Saved data entries:
········

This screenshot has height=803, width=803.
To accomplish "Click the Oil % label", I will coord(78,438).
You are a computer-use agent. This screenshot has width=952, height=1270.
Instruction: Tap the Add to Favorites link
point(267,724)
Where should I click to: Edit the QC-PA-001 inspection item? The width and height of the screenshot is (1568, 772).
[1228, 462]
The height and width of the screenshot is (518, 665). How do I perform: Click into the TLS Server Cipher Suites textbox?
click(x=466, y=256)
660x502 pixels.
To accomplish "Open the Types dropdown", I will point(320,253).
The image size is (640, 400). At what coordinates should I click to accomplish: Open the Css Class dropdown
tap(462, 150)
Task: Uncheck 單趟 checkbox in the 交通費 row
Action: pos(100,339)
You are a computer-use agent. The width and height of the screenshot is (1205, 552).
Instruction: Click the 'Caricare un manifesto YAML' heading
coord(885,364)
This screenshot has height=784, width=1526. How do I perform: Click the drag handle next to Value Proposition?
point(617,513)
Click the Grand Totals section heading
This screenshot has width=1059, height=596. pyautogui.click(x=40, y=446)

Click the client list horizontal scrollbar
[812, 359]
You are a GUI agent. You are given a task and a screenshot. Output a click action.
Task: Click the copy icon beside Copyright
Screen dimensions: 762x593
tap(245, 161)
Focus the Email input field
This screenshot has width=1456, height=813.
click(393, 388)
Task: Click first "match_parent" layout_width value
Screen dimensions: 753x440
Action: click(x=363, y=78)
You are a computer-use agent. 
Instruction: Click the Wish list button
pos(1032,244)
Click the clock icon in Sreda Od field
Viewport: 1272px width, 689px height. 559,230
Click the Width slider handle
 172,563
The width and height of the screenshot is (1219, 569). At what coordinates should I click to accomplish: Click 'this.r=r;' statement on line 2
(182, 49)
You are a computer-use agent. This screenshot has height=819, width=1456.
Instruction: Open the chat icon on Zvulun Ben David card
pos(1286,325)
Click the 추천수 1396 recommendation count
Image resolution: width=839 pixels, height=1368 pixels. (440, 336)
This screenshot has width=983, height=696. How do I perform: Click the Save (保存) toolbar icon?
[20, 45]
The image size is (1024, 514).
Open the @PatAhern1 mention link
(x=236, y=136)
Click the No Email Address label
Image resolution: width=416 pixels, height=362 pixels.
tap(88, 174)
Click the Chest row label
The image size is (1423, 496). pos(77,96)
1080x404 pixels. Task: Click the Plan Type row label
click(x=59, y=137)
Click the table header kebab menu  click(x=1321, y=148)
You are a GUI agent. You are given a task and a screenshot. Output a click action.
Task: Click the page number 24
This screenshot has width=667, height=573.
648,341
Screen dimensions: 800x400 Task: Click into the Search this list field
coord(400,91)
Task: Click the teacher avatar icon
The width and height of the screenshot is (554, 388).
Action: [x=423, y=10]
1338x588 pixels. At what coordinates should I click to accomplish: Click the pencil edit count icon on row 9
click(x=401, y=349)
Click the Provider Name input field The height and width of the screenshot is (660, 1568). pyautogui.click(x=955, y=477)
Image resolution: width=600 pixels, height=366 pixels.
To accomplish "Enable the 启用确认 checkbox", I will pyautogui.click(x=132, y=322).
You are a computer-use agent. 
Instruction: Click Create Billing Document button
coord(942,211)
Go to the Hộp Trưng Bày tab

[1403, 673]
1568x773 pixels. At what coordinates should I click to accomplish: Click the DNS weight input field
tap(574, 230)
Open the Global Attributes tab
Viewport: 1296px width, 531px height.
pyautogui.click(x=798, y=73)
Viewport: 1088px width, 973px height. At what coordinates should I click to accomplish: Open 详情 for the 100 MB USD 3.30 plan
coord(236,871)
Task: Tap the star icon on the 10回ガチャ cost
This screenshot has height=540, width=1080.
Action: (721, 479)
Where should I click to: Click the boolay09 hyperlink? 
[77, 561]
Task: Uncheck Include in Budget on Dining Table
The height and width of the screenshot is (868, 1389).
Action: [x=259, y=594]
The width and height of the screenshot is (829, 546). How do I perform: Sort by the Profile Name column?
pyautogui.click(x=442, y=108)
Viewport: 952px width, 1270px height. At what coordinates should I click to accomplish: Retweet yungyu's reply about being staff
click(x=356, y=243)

········

State the count of lines above containing the string "computer", and add nothing to it.

__WRITTEN RESPONSE__
5